• **Trecho citado**
##########

Nas redes sociais, Moro já assumiu o papel de escudo da operação. No dia 27 de julho, ele tuítou: "Registro meu apoio e solidariedade ao Procurador da República Deltan [Dallagnol] e ao trabalho realizado na Lava Jato. Tempos estranhos". A força-tarefa do Ministério Público Federal em Curitiba vem sofrendo pressões do procurador-geral da República, Augusto Aras, que acusa a Lava Jato de ser uma "caixa de segredos" e de investigar pessoas com prerrogativa de foro.
Dois dias depois, o ex-juiz voltou à carga. "Desconheço segredos ilícitos no âmbito da Lava Jato. Ao contrário, a Operação sempre foi transparente e teve suas decisões confirmadas pelos tribunais de segunda instância e também pelas Cortes superiores, como STJ e STF", escreveu.
E completou: "PGR vai à imprensa sugerir desvios da Força Tarefa do MPF da Lava Jato, mas confrontado nada tem de concreto. 'A base de dados é muito extensa' [disse Aras]. Sim, é a Lava Jato, maior investigação sobre corrupção do mundo."
Moro abandonou a carreira de juiz no final de 2018 ao aceitar convite de Bolsonaro para assumir o Ministério da Justiça e Segurança Pública. Mas a promessa de ter "carta branca" não se concretizou — ele sempre foi visto com desconfiança pelo presidente da República, que demonstrava incômodo com a alta popularidade do ex-juiz da Lava Jato.
Em abril deste ano, Moro deixou o governo acusando Bolsonaro de tentar interferir politicamente na Polícia Federal. Um inquérito para apurar as acusações do ex-ministro foi aberto e tramita no Supremo Tribunal Federal (STF).
Potencial eleitoral de Moro não pode ser desprezado
Pesquisa divulgada na sexta-feira (7) pelo portal Poder360 mostra o potencial de uma eventual candidatura do ex-ministro Sergio Moro. O levantamento mostra que, se as eleições fossem hoje, Bolsonaro teria 38% das intenções de voto no primeiro turno. Atrás dele, o ex-prefeito de São Paulo, Fernando Haddad (PT), aparece com 14% e Moro fica em terceiro lugar, com 10%.

##########

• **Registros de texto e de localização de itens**
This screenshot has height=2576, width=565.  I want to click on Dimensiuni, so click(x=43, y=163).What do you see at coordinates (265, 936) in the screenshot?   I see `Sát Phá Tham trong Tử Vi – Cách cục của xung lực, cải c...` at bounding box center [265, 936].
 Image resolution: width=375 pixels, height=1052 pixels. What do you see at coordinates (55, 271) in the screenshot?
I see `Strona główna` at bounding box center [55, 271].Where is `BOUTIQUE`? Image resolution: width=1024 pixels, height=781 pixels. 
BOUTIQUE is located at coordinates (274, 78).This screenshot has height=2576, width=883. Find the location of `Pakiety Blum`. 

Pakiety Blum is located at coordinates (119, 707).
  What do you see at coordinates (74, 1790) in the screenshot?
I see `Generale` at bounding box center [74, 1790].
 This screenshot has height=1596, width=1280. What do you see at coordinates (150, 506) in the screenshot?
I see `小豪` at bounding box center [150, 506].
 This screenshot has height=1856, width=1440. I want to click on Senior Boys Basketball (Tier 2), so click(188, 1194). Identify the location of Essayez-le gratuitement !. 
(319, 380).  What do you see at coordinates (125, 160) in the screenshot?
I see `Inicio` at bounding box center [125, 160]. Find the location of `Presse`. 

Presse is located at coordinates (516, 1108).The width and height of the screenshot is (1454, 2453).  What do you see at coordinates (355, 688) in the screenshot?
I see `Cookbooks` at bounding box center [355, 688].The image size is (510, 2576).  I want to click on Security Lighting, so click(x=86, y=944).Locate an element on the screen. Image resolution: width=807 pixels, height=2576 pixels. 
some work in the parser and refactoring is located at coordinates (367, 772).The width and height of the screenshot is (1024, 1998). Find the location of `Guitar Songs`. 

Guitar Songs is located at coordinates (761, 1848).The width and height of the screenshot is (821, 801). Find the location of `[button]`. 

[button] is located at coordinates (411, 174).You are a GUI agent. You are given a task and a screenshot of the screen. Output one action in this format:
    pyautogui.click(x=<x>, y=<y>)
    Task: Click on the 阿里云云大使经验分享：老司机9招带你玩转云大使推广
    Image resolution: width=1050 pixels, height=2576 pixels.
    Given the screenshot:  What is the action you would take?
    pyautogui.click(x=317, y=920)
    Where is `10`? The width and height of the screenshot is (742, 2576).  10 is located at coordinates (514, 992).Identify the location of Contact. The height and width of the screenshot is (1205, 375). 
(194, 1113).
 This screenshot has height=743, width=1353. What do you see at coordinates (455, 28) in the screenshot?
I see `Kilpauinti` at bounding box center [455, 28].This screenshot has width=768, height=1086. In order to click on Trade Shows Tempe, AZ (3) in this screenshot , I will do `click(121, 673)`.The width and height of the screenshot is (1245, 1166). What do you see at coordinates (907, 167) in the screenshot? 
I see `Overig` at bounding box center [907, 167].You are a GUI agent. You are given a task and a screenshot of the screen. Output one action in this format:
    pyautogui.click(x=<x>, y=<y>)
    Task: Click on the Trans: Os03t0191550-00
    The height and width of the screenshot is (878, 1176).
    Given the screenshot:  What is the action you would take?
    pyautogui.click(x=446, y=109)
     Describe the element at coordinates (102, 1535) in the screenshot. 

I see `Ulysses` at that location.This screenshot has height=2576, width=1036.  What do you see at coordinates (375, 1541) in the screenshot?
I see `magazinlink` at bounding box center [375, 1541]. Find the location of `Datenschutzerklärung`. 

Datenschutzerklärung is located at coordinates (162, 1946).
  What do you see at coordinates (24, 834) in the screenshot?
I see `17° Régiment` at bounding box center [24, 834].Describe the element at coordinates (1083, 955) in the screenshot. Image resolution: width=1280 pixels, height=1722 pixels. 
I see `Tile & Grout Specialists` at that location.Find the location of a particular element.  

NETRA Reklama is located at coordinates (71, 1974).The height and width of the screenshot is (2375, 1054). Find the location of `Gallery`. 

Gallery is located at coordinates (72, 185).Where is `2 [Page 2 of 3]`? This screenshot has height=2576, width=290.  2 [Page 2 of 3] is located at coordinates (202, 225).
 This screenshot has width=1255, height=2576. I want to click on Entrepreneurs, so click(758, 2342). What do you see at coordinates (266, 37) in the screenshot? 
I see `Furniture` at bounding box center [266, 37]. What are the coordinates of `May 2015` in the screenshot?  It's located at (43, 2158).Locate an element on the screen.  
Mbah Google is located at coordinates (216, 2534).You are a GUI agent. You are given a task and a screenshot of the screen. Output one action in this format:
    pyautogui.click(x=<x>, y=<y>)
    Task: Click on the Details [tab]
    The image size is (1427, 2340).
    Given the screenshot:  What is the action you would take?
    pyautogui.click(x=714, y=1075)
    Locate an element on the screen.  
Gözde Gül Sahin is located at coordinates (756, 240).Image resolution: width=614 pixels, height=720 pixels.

##########

• **Tarefas a resolver**
[1] Traduza para o inglês a seguinte frase do texto sobre Moro e a Lava Jato: "Em abril deste ano, Moro deixou o governo acusando Bolsonaro de tentar interferir politicamente na Polícia Federal."
[2] Reproduza sem alterações a parte do texto sobre Moro e a Lava Jato que começa em "Moro abandonou a" e segue até "Tribunal Federal (STF).".

• **Respostas por tarefa**
[1] In April of this year, Moro left the government, accusing Bolsonaro of trying to interfere politically in the Federal Police.

[2]
Moro abandonou a carreira de juiz no final de 2018 ao aceitar convite de Bolsonaro para assumir o Ministério da Justiça e Segurança Pública. Mas a promessa de ter "carta branca" não se concretizou — ele sempre foi visto com desconfiança pelo presidente da República, que demonstrava incômodo com a alta popularidade do ex-juiz da Lava Jato.
Em abril deste ano, Moro deixou o governo acusando Bolsonaro de tentar interferir politicamente na Polícia Federal. Um inquérito para apurar as acusações do ex-ministro foi aberto e tramita no Supremo Tribunal Federal (STF).